Chronic activation of stress responses can drive harmful processes in the brain by linking protein misfolding, oxidative stress, and neurotoxicity. Findings from our laboratory highlight that disruption of the PERK arm of the unfolded protein response (UPR) is associated with the impairments of the Nrf2 antioxidant pathway, contributing to the development of Alzheimer-related signatures the brains of individuals with Down syndrome (DS). Additionally, we observed that metabolic dysfunction occurs alongside impaired protein homeostasis (proteostasis) and redox imbalance. Altogether these impairments promote behavioural deficits and cognitive decline. Our recent studies investigated, both in vitro and in vivo, the susceptibility of the DS phenotype to disturbances of proteostasis and of Nrf2 signalling under metabolic stress. In particular, we evaluated the effects of nutrients overload in dysregulating proteostasis and redox balance by altering the UPR and the Nrf2-mediated antioxidant response in primary cortical neurons and astrocytes from murine models of DS. Subsequently, by pharmacologically modulating the UPR we were able to improve stress responses and reduce oxidative stress. A similar scenario was observed in DS-derived peripheral cells. Overall, our findings suggest that metabolic dysfunction in DS plays a key role in impairing brain proteostasis by altering protein quality control systems and redox responses, thereby contributing to neurodegenerative processes and cognitive impairment. Targeting these molecular pathways may offer promising strategies for therapeutic intervention.

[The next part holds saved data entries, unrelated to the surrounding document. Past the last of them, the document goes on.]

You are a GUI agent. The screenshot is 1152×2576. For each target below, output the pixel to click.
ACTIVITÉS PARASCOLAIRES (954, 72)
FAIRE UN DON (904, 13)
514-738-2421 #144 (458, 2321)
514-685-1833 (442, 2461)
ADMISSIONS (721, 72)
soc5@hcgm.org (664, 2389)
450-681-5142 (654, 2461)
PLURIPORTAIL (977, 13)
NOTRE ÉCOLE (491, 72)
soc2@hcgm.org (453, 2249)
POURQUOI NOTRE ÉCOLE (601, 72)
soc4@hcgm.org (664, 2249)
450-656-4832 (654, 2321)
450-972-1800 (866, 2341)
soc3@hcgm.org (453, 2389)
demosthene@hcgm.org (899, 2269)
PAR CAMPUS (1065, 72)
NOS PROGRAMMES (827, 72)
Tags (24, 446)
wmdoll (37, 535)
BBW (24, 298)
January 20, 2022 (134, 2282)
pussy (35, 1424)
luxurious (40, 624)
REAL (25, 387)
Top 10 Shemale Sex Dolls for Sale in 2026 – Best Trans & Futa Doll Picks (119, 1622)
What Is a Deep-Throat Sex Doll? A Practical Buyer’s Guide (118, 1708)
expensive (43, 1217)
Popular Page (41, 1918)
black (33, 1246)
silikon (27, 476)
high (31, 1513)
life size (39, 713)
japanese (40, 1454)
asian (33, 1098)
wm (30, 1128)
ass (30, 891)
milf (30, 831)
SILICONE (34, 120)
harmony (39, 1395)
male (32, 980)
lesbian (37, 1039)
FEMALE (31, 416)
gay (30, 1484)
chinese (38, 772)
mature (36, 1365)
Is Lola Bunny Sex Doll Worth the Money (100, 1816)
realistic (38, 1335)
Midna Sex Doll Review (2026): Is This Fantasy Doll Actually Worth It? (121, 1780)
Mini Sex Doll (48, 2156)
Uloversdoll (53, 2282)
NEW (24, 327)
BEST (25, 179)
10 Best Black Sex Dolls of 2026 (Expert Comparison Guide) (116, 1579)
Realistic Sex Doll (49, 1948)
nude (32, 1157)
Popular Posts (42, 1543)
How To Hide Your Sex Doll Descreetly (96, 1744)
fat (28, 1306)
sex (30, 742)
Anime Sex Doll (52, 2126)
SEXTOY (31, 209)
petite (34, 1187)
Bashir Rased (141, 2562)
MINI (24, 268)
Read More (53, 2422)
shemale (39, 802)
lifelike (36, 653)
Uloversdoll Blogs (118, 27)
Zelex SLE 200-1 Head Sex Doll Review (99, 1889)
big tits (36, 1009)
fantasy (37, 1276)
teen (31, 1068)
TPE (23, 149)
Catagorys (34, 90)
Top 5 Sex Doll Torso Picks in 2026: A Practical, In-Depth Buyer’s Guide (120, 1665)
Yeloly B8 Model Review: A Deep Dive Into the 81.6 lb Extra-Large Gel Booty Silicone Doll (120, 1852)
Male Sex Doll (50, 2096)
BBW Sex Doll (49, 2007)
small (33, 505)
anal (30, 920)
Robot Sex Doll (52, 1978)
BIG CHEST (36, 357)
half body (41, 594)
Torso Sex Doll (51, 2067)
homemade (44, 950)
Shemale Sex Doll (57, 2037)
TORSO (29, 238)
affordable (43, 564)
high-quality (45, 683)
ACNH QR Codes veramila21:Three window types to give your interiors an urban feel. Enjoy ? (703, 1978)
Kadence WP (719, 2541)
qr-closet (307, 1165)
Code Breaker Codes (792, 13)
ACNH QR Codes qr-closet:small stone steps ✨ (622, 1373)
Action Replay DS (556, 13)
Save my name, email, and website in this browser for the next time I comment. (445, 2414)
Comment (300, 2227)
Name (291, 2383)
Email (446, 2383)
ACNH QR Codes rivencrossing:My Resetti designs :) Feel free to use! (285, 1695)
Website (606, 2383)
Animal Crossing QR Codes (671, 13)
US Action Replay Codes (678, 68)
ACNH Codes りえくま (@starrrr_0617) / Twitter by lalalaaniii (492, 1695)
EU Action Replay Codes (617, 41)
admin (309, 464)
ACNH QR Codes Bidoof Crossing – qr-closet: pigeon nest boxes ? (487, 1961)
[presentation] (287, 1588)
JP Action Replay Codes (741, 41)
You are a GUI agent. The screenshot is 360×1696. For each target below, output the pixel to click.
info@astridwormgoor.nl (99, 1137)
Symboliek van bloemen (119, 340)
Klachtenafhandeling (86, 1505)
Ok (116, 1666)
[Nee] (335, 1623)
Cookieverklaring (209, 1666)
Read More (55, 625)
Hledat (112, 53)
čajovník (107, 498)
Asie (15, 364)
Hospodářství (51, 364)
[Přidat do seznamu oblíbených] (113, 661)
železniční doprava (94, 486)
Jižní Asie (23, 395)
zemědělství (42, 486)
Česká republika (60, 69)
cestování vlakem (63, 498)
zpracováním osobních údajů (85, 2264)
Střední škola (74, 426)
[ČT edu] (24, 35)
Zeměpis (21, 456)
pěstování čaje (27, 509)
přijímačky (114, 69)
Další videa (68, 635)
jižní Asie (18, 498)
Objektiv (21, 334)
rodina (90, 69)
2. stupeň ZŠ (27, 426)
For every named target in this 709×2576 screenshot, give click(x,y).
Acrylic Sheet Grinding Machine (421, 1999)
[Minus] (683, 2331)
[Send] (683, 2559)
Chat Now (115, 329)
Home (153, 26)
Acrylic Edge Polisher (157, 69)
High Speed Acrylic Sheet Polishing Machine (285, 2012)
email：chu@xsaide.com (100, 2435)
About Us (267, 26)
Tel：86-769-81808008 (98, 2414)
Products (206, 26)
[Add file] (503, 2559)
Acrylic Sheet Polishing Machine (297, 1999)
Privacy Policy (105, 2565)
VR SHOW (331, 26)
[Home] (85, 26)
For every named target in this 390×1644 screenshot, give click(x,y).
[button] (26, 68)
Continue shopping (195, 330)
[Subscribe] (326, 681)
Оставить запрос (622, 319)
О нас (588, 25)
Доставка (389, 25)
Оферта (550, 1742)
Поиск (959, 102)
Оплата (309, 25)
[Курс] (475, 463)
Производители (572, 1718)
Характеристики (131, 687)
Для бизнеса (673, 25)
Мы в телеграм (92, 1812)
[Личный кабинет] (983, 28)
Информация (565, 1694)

Fabio Di Domenico is a Full Professor of Biochemistry at Sapienza University of Rome. He trained under Prof. D. Allan Butterfield at the University of Kentucky, where he contributed to pioneering redox proteomics research aimed at uncovering the neurodegenerative mechanisms driven by oxidative damage in Alzheimer’s disease. His current research focuses on elucidating how redox imbalance and impaired proteostasis contribute to the pathogenesis of Alzheimer-like dementia. Findings from his laboratory suggest that the disrupted proteostasis observed in both Alzheimer’s disease and Down syndrome is closely linked to elevated oxidative stress, resulting from impaired antioxidant defenses and defective protein degradation pathways. More recently, his work has highlighted a critical role for chronic activation of the unfolded protein response and its dysregulated interplay with the Nrf2 signaling pathway in the onset and progression of dementia in these patient populations.